JP: And I think too, like obviously the myths are creating physical representations either through civilization or through these buildings, but in your stories, it would just be giving people the agency to build their own communities.
I think that’s the key piece there, is to kinda give other people their shine, their moment and their spotlight so that they can become the heroes or the heroines with their own stories.
Janet: And if you pick up this book as a craft book, and you’re blocked somewhere, it still comes back to the structure. At least you can go back to the basics and go what should I be doing here?
Because if I haven’t, you’ve already covered this, Crys and Marianne, either you intuitively know it or you don’t and this is a craft book.
And if you want to know I’m just stuck. Where do I go?
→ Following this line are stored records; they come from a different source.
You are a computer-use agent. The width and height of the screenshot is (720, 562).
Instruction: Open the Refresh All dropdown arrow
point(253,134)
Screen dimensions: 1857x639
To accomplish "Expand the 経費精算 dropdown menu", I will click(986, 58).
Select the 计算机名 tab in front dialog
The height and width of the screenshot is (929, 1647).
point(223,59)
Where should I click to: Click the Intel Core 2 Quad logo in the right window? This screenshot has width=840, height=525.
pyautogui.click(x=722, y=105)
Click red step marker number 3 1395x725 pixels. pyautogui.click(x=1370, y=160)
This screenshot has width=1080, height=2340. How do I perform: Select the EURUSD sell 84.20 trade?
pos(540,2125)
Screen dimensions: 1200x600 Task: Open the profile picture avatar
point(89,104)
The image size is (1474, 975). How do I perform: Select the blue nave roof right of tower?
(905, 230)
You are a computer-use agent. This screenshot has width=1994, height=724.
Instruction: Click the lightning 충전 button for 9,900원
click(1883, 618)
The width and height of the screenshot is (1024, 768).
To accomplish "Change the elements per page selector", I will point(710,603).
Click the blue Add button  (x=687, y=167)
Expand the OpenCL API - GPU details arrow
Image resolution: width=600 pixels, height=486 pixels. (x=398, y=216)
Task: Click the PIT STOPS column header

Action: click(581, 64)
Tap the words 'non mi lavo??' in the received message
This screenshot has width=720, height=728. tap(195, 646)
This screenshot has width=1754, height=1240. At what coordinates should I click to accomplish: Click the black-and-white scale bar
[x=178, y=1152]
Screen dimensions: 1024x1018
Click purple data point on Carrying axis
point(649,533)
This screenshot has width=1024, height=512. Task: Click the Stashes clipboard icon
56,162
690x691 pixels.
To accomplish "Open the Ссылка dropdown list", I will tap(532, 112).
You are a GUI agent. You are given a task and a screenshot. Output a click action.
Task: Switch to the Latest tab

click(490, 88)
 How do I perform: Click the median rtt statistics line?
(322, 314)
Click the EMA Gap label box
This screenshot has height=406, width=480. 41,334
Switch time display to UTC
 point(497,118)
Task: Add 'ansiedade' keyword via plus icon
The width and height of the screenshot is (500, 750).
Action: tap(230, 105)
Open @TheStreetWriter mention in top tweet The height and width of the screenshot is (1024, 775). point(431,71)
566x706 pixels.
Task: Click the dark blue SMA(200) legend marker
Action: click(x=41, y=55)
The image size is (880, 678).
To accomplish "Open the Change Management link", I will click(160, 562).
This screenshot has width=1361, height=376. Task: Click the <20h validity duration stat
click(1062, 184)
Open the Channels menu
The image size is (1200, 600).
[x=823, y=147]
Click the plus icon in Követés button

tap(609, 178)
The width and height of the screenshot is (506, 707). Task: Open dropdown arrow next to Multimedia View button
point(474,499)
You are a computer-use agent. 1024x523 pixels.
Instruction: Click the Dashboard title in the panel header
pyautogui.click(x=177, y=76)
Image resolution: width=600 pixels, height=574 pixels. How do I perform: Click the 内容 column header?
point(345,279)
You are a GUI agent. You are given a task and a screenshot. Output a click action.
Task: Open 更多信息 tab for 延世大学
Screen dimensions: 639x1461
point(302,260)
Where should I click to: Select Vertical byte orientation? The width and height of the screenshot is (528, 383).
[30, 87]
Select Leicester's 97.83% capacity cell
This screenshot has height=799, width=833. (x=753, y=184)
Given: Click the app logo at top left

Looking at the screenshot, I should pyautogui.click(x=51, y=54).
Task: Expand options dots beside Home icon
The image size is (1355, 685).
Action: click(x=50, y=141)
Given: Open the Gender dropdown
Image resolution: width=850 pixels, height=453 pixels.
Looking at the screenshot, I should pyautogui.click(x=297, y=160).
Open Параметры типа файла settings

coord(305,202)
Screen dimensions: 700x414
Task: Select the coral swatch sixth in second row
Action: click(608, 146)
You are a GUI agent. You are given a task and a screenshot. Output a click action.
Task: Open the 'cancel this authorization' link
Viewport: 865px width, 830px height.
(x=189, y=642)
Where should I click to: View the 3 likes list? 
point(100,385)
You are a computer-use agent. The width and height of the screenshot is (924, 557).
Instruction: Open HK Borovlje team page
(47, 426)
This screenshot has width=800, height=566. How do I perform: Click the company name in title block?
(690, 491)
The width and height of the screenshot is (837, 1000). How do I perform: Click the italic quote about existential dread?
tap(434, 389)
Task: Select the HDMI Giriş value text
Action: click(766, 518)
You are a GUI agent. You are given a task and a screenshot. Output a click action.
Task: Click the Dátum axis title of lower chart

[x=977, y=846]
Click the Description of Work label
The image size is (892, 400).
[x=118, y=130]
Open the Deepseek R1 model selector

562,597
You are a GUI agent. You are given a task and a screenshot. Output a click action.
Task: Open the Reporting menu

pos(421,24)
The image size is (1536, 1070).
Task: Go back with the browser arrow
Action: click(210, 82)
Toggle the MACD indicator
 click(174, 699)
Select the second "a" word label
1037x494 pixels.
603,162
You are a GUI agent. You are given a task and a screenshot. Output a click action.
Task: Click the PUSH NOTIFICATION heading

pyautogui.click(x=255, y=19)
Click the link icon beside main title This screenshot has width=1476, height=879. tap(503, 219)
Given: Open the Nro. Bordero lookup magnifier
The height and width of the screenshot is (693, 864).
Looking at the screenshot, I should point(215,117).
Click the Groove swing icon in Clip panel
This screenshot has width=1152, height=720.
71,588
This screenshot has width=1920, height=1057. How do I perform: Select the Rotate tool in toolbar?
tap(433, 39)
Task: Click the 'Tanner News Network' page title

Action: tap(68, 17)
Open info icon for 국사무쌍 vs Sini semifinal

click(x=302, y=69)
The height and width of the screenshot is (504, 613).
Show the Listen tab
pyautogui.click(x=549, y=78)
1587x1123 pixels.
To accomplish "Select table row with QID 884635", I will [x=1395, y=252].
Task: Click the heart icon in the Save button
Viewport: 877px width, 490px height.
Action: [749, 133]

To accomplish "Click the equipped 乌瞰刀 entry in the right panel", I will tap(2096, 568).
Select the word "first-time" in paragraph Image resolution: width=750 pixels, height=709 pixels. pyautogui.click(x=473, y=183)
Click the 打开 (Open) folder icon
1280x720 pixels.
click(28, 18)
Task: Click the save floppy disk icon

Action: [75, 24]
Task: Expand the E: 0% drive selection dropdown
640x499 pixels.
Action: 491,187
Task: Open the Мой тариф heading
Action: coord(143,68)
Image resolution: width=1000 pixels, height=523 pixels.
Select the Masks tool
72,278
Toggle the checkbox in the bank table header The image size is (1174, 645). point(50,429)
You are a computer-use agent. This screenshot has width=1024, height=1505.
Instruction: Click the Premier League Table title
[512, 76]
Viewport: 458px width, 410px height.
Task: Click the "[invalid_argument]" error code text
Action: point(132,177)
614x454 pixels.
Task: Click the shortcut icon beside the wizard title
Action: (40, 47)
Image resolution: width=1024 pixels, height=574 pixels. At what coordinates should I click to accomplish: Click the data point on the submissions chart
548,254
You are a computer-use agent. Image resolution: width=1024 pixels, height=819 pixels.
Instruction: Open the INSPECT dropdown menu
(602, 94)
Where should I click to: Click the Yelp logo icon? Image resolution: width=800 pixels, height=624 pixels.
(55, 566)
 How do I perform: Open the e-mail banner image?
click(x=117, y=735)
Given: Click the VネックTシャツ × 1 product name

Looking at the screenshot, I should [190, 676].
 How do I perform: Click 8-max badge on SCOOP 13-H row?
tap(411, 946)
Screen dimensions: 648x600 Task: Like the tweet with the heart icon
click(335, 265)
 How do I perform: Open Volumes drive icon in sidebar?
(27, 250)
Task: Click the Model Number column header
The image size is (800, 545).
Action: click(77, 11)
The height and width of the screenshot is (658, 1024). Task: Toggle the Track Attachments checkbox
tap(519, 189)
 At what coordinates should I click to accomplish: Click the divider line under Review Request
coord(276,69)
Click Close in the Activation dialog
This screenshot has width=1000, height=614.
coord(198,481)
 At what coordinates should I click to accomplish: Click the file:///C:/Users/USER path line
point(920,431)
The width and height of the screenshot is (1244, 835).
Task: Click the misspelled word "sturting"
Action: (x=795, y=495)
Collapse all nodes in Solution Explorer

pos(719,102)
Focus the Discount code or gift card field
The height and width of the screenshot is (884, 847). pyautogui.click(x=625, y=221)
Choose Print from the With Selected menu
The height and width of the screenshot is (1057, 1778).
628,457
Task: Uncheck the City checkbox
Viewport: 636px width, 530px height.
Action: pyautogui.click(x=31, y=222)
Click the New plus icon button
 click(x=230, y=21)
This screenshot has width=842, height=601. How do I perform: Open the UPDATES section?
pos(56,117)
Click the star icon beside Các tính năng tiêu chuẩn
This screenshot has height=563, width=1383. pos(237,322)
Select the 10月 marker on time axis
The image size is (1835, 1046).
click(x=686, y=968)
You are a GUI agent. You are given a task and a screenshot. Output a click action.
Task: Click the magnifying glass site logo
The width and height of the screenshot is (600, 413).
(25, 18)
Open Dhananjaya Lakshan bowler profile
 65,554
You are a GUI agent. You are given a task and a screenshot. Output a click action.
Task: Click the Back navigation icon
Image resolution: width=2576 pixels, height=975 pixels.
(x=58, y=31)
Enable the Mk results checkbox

Then the beats are going to be laid out for you.
Marianne: Why do you think there was a staircase on the cover?
Crys: Ascending. The descending and ascending.
JP: Boom.
Marianne: It made me curious.
Crys: Sometimes I have smart thoughts.
Marianne: I know that as an author, she may not have had any input into that, but I still wanted to know, why would an editor or anybody–
Crys: I actually think she self-published this book.
Marianne: Oh, did she?
Crys: I do believe she self-published this book. She self-publishes her gay romance.
I think it’s the ascending and descending.
Something we should have said at the beginning, but I was listening to audio, so I didn’t have the visual in my brain. Like, you know how when you read things and you can see where they are on the page? I did not have that cause it was earlier on in the book.
But the three kind of main stages and then she has different plot points that often happen in the Heroine’s Journey underneath that were the Ascent, the Search, I think was the other one? And then… or Descent, Search, Ascent. With Descent being loss, Search being like figuring things out and building things, and Ascent being that return to community. From disconnected to connected as Christine so lovely put it.
All right. So we did decide on the book for next week [month].
JP: It is a long title with a lot of parentheses and subtext. So the title is… Your Brand Should be Gay, Even if You’re Not: The Art and Science of Creating an Authentic Brand.
It’s by Re Perez.
Crys: All right. So we will be back next month.
We will be having an opportunity for you to join us for book club next month, more details to follow. We will definitely be talking about it in the weeks to come.